Even poor varieties may be made sweet, tender and good, by garnishing them with patience, well sweetened with smiles and flavored to taste with kisses.
Then wrap well in a mantle of charity, keep warm with a steady fire of domestic devotion and serve with peaches and cream. When thus prepared they will keep for years.
The above recipe has been well tested by the ladies of the ___chapter and is thoroughly suited to this climate; is not in the least affected by the altitude. Very fine. "

I love old books.

-Debbie B.

keljo05 Posted 6 Sep 2008 , 9:52pm
post #8 of 15

I should take a pic of what they look like.. makes it even more amusing, lol

farmom3 Posted 6 Sep 2008 , 9:54pm
post #9 of 15

I am sorry how do you make cake dummy forms?????
I never herad of it icon_confused.gif
thanks

DesignsByMandie Posted 6 Sep 2008 , 10:07pm
post #10 of 15

DebBTX that is too cute...I have a bunch of recipes like that in a Baptist cookbook my grandma gave me. I love little ones like that!!! I think I will have to print some out and frame them for my kitchen!! I especially like that one!!

I too would like to know how to make your own dummies. They are so expensive to buy and that would be nice to have some to practice on!!!

keljo05 Posted 6 Sep 2008 , 10:53pm
post #11 of 15

i have no idea if the end result will be worth it, or if they will come out correctly. I just took my cake pans, lined them 3 layers deep in plastic wrap, with foil around the edge and sprayed the foam in. They have to finish curing before I see if this was worth the effort.

DebBTX Posted 6 Sep 2008 , 11:22pm
post #12 of 15
Quote:
Originally Posted by keljo05

i have no idea if the end result will be worth it, or if they will come out correctly. I just took my cake pans, lined them 3 layers deep in plastic wrap, with foil around the edge and sprayed the foam in. They have to finish curing before I see if this was worth the effort.




Would it be possible for you to take a picture of your experiment and post it? I love learning new things.
It sounds like this could help a lot of our members if it works.
Plus, it would be fun to see what your husband saw.

-Debbie B.

keljo05 Posted 6 Sep 2008 , 11:33pm
post #13 of 15

i took pics of them a little while ago, i'll take more when they are cured and after they are carved. Which should be amusing in and of itself as I'm not sure how easy it will be to carve, lol.
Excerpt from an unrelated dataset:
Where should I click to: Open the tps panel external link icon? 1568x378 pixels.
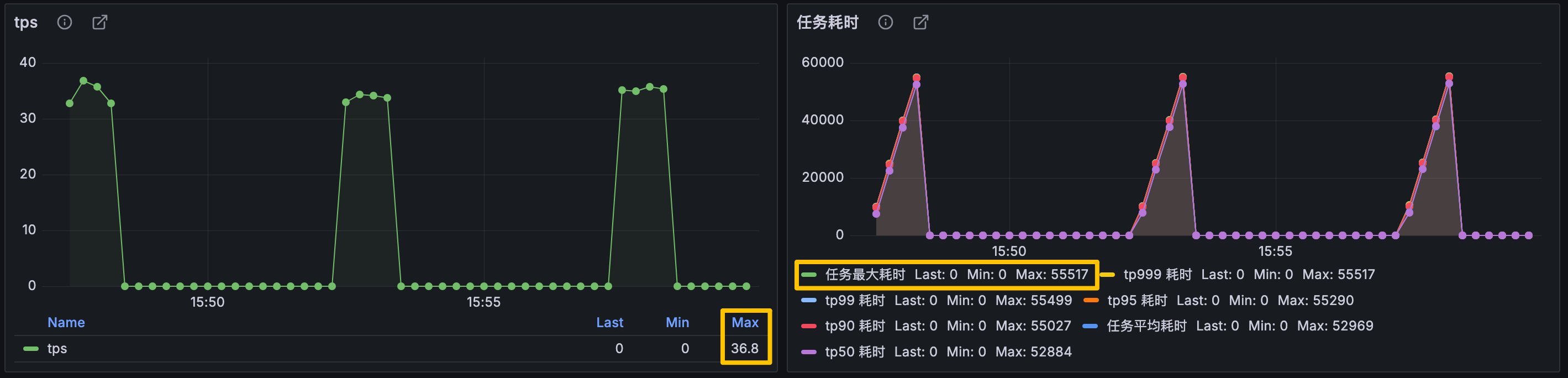click(x=100, y=23)
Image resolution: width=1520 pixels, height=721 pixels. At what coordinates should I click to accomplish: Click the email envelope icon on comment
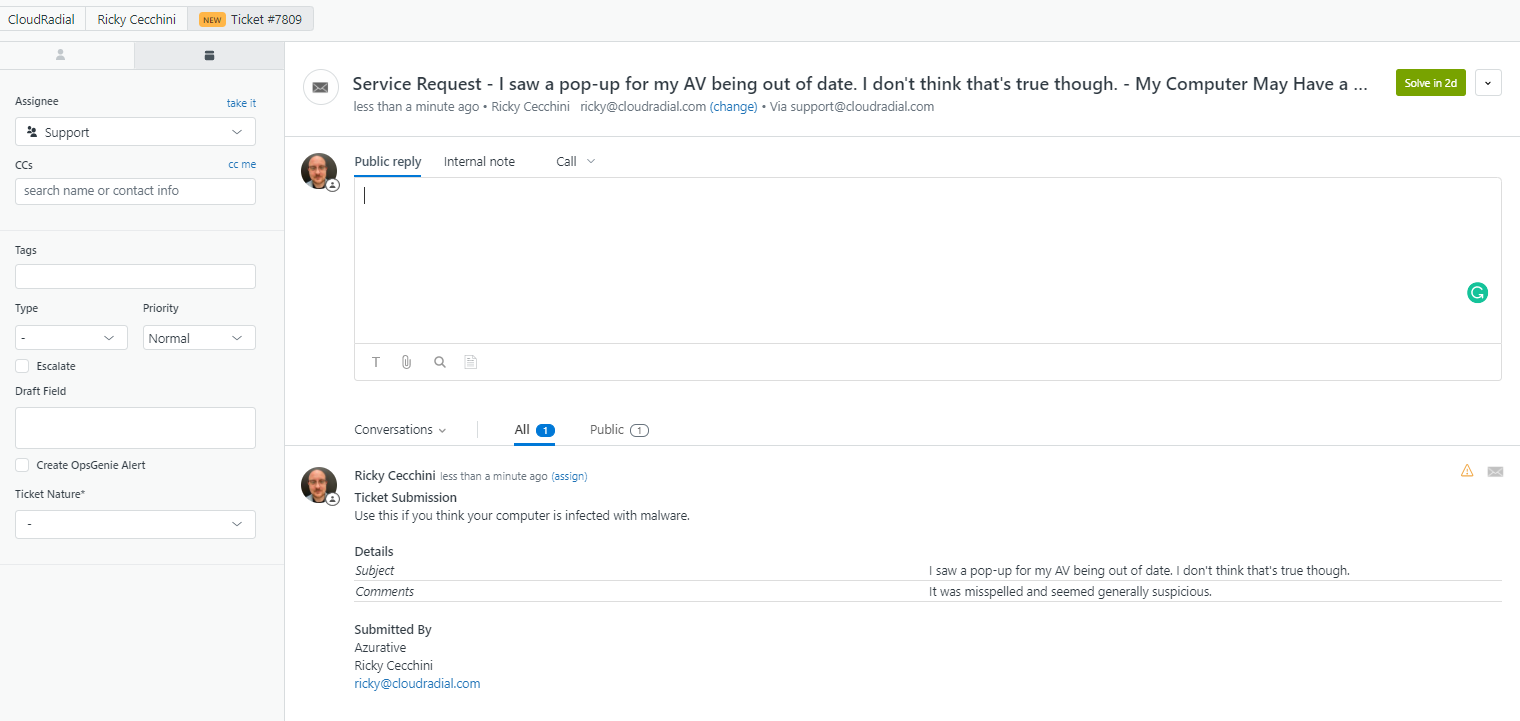pyautogui.click(x=1495, y=472)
DebBTX Posted 6 Sep 2008 , 11:40pm
post #14 of 15

Was the spray that you used flammable, or have any special warnings that we should be careful of?

Thank you,

-Debbie B.

keljo05 Posted 6 Sep 2008 , 11:48pm
post #15 of 15

yes.. definitely flammable when being sprayed. that was the one thing that stood out the most when I was reading the directions.. and why I clarified they were sitting on an oven that is turned off, lol.
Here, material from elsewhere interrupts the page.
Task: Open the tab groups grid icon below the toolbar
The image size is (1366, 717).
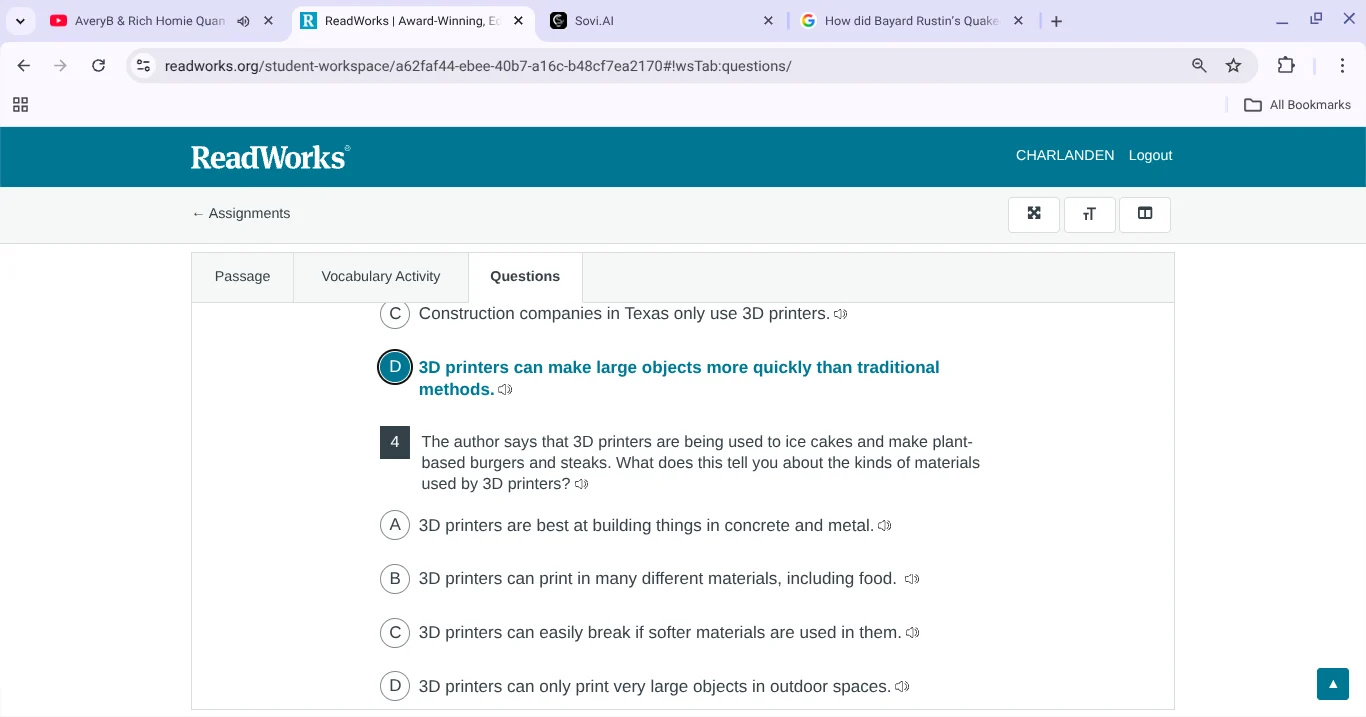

the foam I'm trying is from Lowe's home store, I'm sure Home Depot carries it. I also used the one can to seal off a gap around our front door since our landlord is in no hurry to fix it (long story).I threw the cans out or I'd look for any other special instructions. Oh and I made sure both hands were covered by gloves. If you get this foam on your skin and it dries on your skin it has to wear off. It doesn't come off easily. However it it dry to the touch in under 10 minutes so its easy to handle. I used 2 types because I knew I'd be doing the side of our door. For that I specifically picked up a spray foam designed for doors and windows. it doesn't inflate as much. When i put that in my 8" pan I used a large plastic home repair type spatula and smoothed it into the pan. That one has stayed fairly level. I think it only puffs 10% more. I never thought to do that with the 6" and 10" pan and they are puffy on top because of the way the foam dried. I didn't really care as I knew I'd be trimming it. They kind of look like a yeast bread gone mad, lol.